Task: Pick up the forum post on living-room acoustics below, which comes before the data, and continue it from its last sentence.

Selected extract:
----------

# An Appeal For Acoustic Advice On My Room



## mulveling (Feb 14, 2007)

Hi all,
Since signing up a few weeks ago I've enjoyed browsing the HTS forums and playing a bit with REW thus far. This has caused me to think quite a bit about my room acoustics. I've now got some treatments to play with. Here's what I've got now: 2 GIK tri-traps, 3 GIK 242 panels, 8 Auralex LENRDs, 2 Auralex 4'x2'x2" wedge panels. I've also got 2 GIK 244 panels on the way next week. The auralex stuff looks awful next to the GIK stuff, so eventually I plan to phase most of them out.

Anyways, right now my gear is set up in the living room. It's approximately 14.1'x18', but it opens up to the kitchen in the back which makes it more like 14.1'x25.5'. The kitchen also opens up to smaller rooms on each side. Basically the only separation between living room and kitchen/side rooms is a 3' high by 10' long counter top.

My speakers are currently set up along the 14' wall furthest from the kitchen. I've got a behemoth 34" HD CRT tube TV (200 lbs. and a couple feet deep) & stand between them. There's about 7.5' betwen the speaks, they're placed 4.25' from the front wall and about 3.25' from the side walls. The listening position forms an approximate equilateral triangle with the speaks (about 7'-8' sides).

----------

Supplied data:
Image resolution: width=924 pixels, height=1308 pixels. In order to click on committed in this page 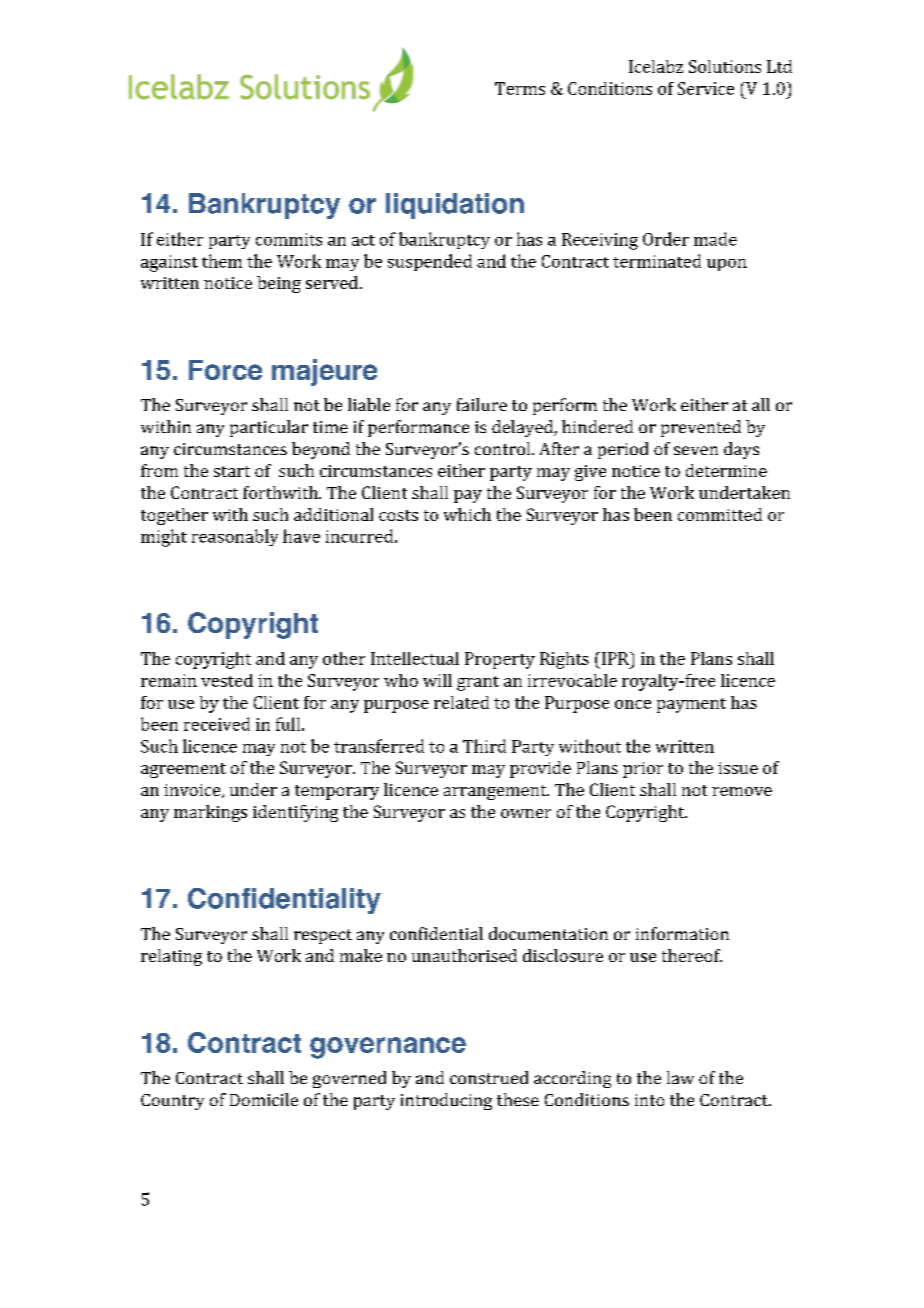, I will do `click(720, 514)`.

----------

Solved exercise:
Being a big fan of 2ch music rigs, I think I'm ready to sacrifice HT completely for the sake of optimal 2ch performance. I'm ready to move the TV out into another room, freeing the space up between the speaks (and - I reckon - solving whatever acoustics issues the TV might have caused). 

Now, before I go moving everything around (at great cost of effort) I'd love to get some informed opinions on how I should try arranging stuff. Here's a view of my room from the listening position (kitchen is behind):










Since the photo was taken I've done the following:
* placed the tri-traps in each front corner (on the floor, each hidden by the DVD rack/audio rack), 
* placed the two 242 panels behind each speaker at the 1st reflection points (again, on the floor), 
* placed one 242 at 1st reflection point sidewall, the 2 Auralex panels at 1st relection other sidewall, all floor standing.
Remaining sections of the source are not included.